Category Name TaxonomyID Description
Foundation Concepts FOUND Core data science concepts, definitions, and fundamental terminology
Python Environment PYENV Python installation, setup, IDE, package management, and development tools
Data Structures DSTRC Python and pandas data structures including DataFrames, lists, arrays
Data Cleaning CLEAN Data preprocessing, handling missing values, validation, and transformation
Visualization VIZ Data visualization concepts, matplotlib, plotting techniques
Statistics STATS Statistical concepts, measures, distributions, and probability
Regression REGR Linear regression, model fitting, coefficients, and assumptions
Model Evaluation EVAL Model performance metrics, validation, overfitting, cross-validation
Advanced Regression ADVR Multiple regression, feature selection, regularization techniques
NumPy Computing NUMPY NumPy arrays, matrix operations, linear algebra, vectorization
Machine Learning ML Machine learning concepts, training, optimization, gradient descent
Neural Networks NN Neural network architecture, layers, activation functions, deep learning
PyTorch TORCH PyTorch library, tensors, autograd, training loops
Best Practices BEST Explainability, reproducibility, ethics, documentation, version control
Projects PROJ Capstone projects, end-to-end pipelines, deployment, communication

Category Descriptions

FOUND - Foundation Concepts

Core concepts that introduce data science terminology and fundamental ideas. These are typically the first concepts students encounter and form the basis for all other learning.

PYENV - Python Environment

Concepts related to setting up and managing the Python development environment, including installation, package managers, virtual environments, and IDEs.

DSTRC - Data Structures

Python native data structures (lists, dictionaries, tuples) and pandas structures (DataFrame, Series). These are essential for data manipulation.

CLEAN - Data Cleaning

Techniques for preparing data for analysis including handling missing values, detecting outliers, removing duplicates, and transforming data.

VIZ - Visualization

Data visualization concepts using matplotlib and seaborn, including various plot types, customization, and best practices for visual communication.

STATS - Statistics

Statistical foundations including descriptive statistics, probability, distributions, correlation, and hypothesis testing.

REGR - Regression

Linear regression concepts from simple to multiple regression, including model fitting, interpretation, and assumptions.

EVAL - Model Evaluation

Techniques for assessing model performance, including metrics, train/test splits, cross-validation, and understanding overfitting/underfitting.

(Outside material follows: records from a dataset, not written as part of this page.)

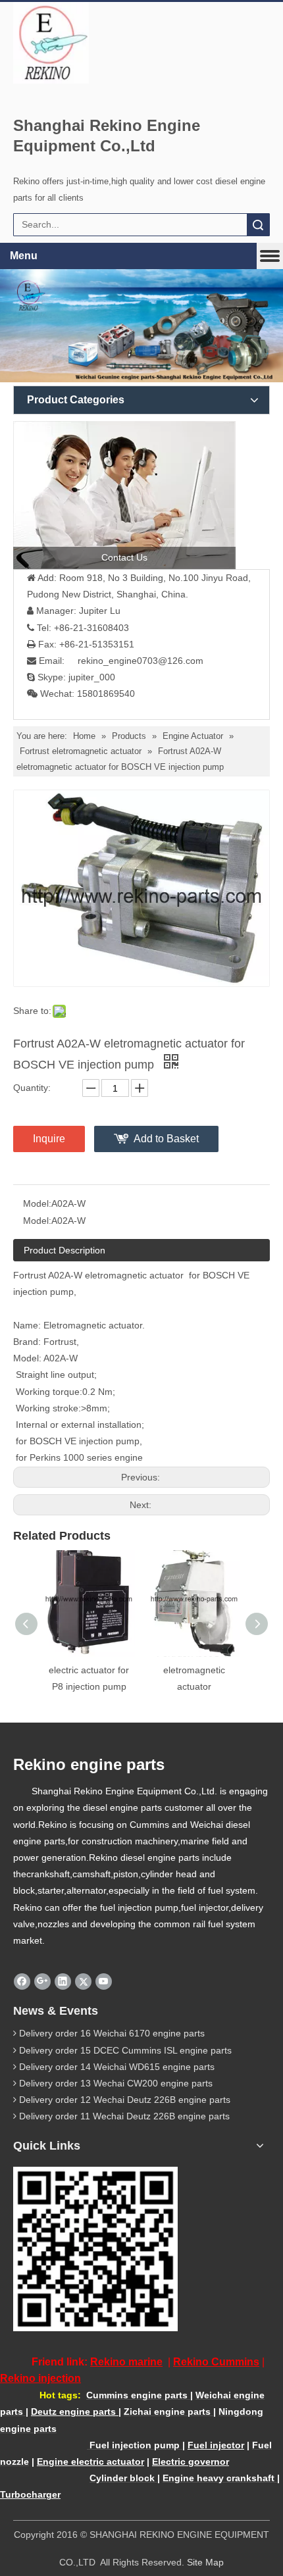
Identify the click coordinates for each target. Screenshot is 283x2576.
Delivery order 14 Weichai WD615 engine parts (117, 2066)
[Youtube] (103, 1981)
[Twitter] (83, 1981)
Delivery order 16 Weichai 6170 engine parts (112, 2033)
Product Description (64, 1250)
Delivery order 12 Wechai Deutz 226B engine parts (124, 2099)
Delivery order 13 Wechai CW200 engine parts (116, 2083)
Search (258, 225)
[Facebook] (22, 1981)
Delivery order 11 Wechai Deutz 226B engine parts (124, 2116)
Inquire (49, 1138)
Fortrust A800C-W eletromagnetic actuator (194, 1670)
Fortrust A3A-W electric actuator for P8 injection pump (89, 1670)
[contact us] (124, 495)
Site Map (205, 2562)
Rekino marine (126, 2361)
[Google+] (42, 1981)
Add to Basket (166, 1138)
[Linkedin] (63, 1981)
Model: (37, 1203)
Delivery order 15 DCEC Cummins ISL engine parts (125, 2050)
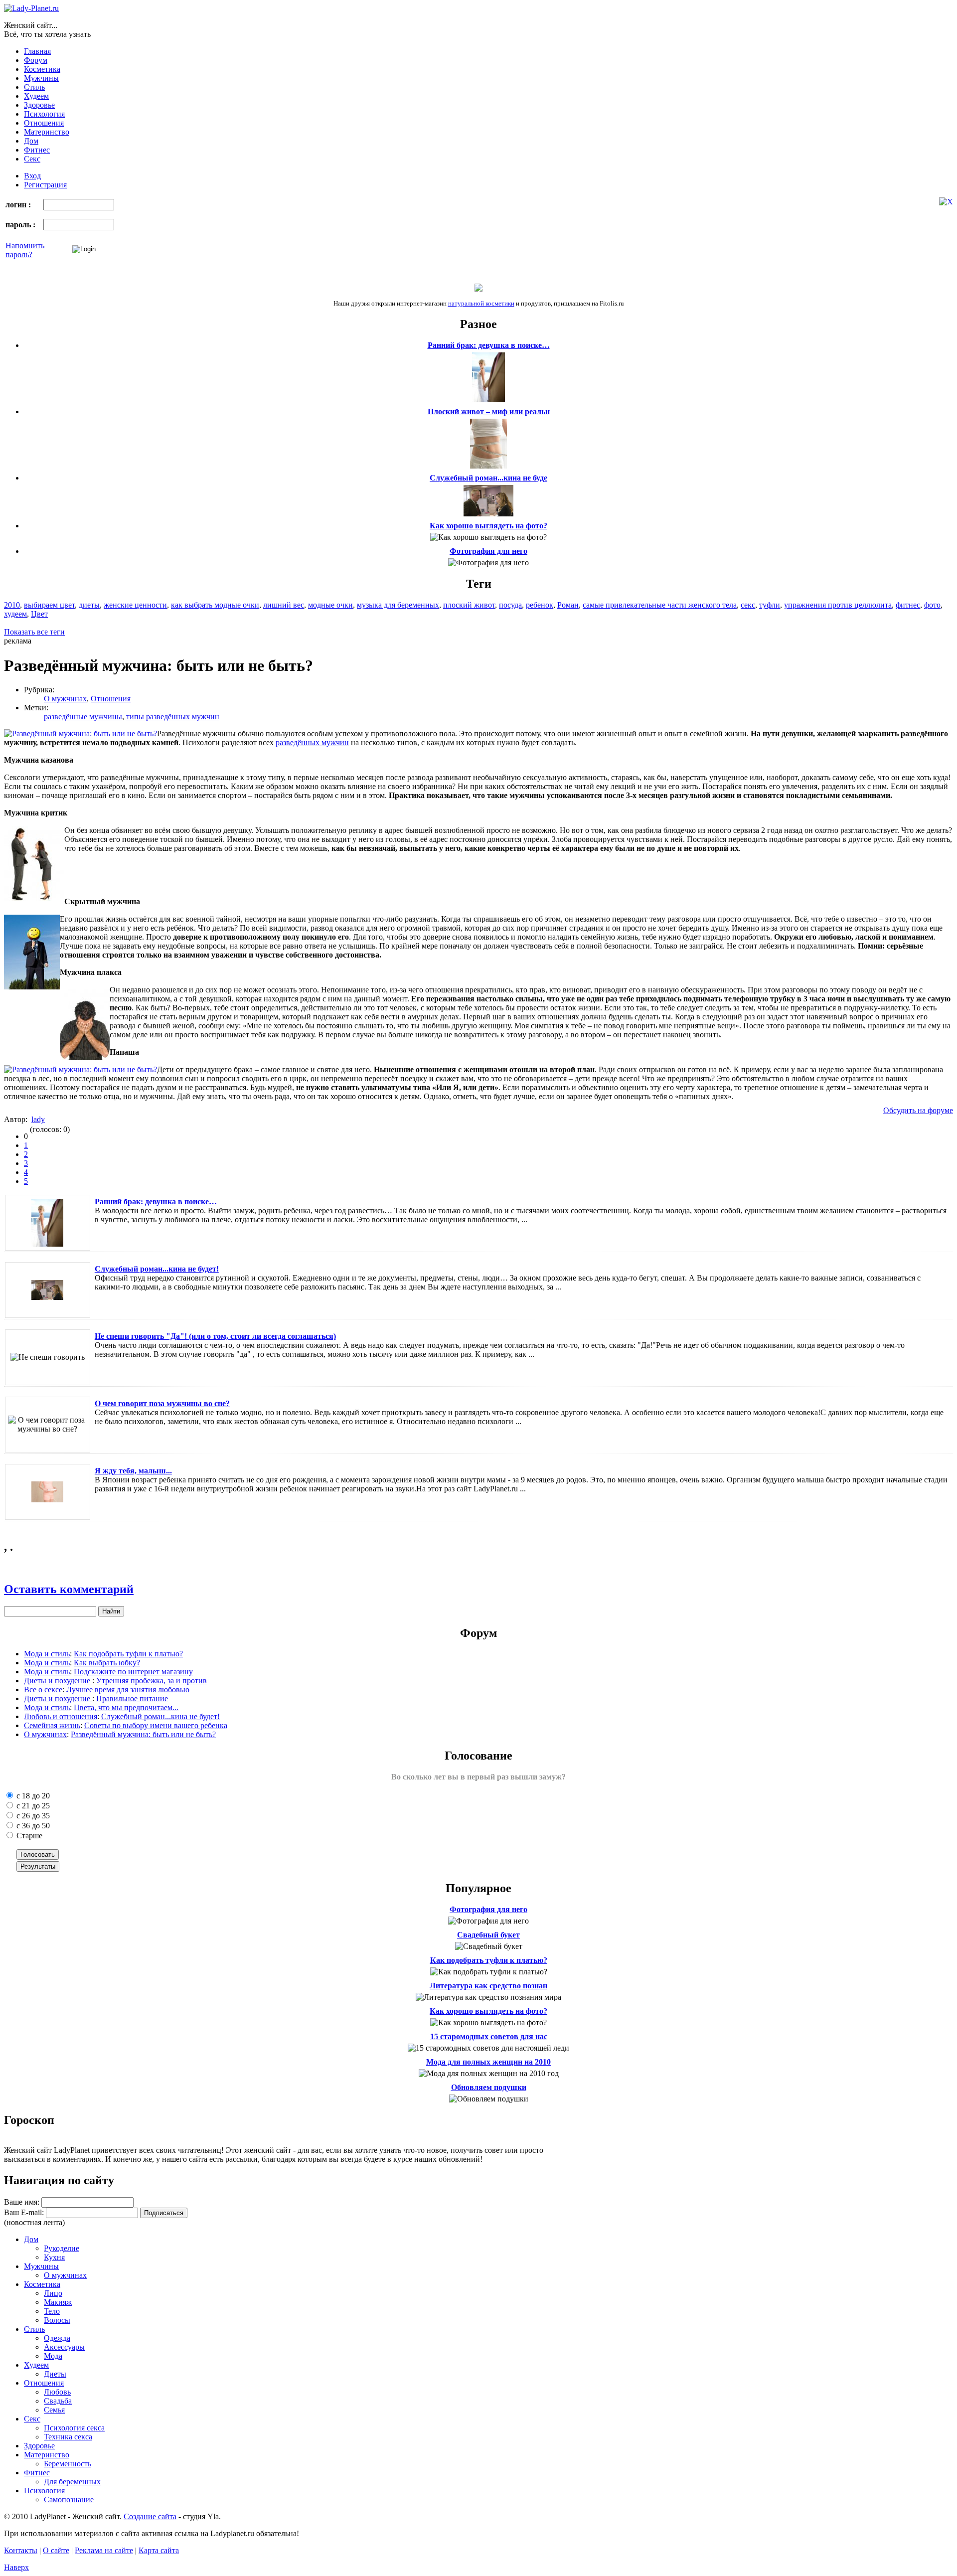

ADVR - Advanced Regression

Advanced modeling techniques including multiple regression, feature engineering, regularization (Ridge, Lasso), and non-linear models.

NUMPY - NumPy Computing

NumPy library concepts including array operations, broadcasting, vectorization, and linear algebra for efficient computation.

ML - Machine Learning

Introduction to machine learning paradigms, supervised/unsupervised learning, optimization algorithms, and gradient descent.

NN - Neural Networks

Artificial neural network concepts including architecture, activation functions, forward/backward propagation, and deep learning.

TORCH - PyTorch

PyTorch-specific concepts including tensors, autograd, neural network modules, optimizers, and training workflows.

BEST - Best Practices

Professional practices including explainability, reproducibility, documentation, version control, and ethical considerations.

PROJ - Projects

Applied concepts for real-world projects including end-to-end pipelines, model deployment, and communicating results.